• **Exercise requirements**
Below are rows; reproduce them verbatim, from the line with "Task: Open the History clock sidebar tab" through the line with "(x=105, y=404)", both included, and nothing else.

• **Input data**
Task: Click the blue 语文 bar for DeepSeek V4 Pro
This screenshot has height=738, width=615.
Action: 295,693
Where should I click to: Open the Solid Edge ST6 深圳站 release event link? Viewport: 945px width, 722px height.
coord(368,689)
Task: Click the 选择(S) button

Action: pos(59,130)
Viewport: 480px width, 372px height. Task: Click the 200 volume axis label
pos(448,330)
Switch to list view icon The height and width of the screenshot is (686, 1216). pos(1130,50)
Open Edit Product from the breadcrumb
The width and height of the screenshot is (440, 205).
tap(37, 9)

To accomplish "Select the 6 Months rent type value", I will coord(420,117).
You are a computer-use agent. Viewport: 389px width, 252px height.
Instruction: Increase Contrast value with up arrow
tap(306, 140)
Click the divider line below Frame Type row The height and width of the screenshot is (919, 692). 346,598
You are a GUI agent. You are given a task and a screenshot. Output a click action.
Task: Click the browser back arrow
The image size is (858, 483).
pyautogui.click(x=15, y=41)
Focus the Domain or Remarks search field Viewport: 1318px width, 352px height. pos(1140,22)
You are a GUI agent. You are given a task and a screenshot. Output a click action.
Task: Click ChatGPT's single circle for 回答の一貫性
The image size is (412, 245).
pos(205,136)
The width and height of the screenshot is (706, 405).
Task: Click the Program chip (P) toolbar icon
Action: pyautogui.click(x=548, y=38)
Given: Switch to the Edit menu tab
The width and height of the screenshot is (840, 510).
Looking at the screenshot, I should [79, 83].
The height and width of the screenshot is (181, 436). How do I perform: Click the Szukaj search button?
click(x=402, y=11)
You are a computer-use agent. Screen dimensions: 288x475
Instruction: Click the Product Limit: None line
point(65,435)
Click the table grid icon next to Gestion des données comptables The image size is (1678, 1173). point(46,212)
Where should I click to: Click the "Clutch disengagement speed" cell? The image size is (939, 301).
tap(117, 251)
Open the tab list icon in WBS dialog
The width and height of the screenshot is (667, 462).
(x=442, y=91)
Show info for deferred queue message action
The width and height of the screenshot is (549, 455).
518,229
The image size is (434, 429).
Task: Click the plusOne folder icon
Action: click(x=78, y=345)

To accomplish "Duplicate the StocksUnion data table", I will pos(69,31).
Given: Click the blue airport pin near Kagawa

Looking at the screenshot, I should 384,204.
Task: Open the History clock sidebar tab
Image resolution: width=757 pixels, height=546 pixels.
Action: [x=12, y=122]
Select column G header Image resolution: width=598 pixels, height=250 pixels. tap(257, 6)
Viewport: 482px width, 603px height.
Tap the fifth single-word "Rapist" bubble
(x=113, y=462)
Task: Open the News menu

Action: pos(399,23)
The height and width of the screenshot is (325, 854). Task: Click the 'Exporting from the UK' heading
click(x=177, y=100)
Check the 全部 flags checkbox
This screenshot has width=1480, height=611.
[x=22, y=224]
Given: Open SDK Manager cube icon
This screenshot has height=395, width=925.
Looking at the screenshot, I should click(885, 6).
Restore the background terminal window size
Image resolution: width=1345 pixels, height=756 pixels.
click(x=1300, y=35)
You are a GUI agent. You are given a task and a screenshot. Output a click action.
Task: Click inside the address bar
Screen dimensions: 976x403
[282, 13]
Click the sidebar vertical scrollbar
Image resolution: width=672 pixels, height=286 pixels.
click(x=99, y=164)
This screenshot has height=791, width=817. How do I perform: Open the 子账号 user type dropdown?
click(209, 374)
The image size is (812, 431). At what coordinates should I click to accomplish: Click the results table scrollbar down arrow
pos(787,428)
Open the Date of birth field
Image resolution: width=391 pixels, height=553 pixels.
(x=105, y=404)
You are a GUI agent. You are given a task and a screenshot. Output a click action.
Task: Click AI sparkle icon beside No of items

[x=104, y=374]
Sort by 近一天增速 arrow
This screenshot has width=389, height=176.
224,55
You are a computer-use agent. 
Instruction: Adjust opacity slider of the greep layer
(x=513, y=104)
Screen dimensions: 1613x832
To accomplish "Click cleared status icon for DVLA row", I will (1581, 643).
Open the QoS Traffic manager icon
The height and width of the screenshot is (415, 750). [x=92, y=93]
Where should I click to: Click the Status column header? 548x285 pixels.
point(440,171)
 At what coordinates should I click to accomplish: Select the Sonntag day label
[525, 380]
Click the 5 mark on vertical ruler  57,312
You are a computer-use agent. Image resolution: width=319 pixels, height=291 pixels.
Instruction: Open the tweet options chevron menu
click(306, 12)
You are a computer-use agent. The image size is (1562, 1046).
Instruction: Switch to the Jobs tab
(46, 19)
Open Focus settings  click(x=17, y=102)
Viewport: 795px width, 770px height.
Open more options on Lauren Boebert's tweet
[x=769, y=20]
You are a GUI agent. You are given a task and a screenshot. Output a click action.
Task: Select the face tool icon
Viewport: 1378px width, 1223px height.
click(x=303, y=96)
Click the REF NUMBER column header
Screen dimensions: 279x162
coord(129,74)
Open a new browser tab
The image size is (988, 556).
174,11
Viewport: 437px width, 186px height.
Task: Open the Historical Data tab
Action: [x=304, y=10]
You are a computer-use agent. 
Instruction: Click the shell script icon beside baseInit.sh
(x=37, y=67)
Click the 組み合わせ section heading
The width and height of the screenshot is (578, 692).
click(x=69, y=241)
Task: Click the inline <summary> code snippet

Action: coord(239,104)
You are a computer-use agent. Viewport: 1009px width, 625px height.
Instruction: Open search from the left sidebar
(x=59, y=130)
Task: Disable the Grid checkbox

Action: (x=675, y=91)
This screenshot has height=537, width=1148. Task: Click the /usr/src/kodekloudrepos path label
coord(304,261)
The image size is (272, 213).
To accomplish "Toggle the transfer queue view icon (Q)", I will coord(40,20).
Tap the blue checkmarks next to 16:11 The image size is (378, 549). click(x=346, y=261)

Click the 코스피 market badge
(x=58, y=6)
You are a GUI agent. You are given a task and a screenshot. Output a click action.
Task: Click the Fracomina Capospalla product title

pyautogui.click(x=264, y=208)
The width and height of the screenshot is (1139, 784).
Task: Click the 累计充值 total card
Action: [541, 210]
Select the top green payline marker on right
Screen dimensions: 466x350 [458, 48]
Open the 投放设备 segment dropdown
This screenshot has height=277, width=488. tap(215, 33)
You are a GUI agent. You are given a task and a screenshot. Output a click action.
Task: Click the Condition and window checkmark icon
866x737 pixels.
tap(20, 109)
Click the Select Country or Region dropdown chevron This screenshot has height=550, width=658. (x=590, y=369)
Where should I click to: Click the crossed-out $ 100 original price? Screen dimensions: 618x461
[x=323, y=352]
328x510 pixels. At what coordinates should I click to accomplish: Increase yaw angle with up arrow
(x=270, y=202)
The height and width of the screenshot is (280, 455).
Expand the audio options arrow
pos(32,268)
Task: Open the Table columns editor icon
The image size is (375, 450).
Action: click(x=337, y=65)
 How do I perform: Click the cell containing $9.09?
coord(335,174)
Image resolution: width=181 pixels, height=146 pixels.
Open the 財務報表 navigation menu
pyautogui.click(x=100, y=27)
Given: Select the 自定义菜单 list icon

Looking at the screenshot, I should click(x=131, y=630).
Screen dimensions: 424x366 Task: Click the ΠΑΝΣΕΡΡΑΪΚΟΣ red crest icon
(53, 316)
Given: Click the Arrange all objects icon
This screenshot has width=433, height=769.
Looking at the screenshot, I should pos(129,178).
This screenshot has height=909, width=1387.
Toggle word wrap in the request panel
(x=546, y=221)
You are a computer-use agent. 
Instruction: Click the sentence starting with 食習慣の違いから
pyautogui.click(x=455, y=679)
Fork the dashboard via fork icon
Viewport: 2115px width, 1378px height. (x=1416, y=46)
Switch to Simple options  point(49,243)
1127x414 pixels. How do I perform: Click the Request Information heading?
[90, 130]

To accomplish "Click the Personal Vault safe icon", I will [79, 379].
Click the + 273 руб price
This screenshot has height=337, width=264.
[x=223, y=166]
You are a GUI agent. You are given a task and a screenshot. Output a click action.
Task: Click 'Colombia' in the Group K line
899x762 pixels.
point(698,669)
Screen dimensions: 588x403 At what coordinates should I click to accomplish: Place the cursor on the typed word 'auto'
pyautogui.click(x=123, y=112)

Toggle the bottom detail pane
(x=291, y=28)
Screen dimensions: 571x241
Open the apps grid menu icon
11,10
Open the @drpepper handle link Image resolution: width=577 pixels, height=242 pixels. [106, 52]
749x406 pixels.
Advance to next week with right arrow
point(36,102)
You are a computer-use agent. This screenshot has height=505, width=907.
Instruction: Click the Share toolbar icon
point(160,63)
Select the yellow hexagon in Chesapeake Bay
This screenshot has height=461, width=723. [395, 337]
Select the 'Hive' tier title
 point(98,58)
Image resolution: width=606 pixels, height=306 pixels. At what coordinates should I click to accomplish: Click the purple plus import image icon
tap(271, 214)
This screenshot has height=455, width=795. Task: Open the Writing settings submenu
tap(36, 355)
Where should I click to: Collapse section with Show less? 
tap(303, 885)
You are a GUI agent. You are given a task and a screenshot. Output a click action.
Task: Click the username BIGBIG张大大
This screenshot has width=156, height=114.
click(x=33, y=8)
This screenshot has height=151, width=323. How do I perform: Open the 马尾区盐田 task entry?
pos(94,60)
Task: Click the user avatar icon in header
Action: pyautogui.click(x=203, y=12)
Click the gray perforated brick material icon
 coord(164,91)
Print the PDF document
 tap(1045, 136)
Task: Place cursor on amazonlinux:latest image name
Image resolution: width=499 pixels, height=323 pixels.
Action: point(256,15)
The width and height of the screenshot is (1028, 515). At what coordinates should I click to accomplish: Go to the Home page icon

• **Result of the task**
Task: Open the History clock sidebar tab
Image resolution: width=757 pixels, height=546 pixels.
Action: [x=12, y=122]
Select column G header Image resolution: width=598 pixels, height=250 pixels. tap(257, 6)
Viewport: 482px width, 603px height.
Tap the fifth single-word "Rapist" bubble
(x=113, y=462)
Task: Open the News menu

Action: pos(399,23)
The height and width of the screenshot is (325, 854). Task: Click the 'Exporting from the UK' heading
click(x=177, y=100)
Check the 全部 flags checkbox
This screenshot has width=1480, height=611.
[x=22, y=224]
Given: Open SDK Manager cube icon
This screenshot has height=395, width=925.
Looking at the screenshot, I should click(885, 6).
Restore the background terminal window size
Image resolution: width=1345 pixels, height=756 pixels.
click(x=1300, y=35)
You are a GUI agent. You are given a task and a screenshot. Output a click action.
Task: Click inside the address bar
Screen dimensions: 976x403
[282, 13]
Click the sidebar vertical scrollbar
Image resolution: width=672 pixels, height=286 pixels.
click(x=99, y=164)
This screenshot has height=791, width=817. How do I perform: Open the 子账号 user type dropdown?
click(209, 374)
The image size is (812, 431). At what coordinates should I click to accomplish: Click the results table scrollbar down arrow
pos(787,428)
Open the Date of birth field
Image resolution: width=391 pixels, height=553 pixels.
(x=105, y=404)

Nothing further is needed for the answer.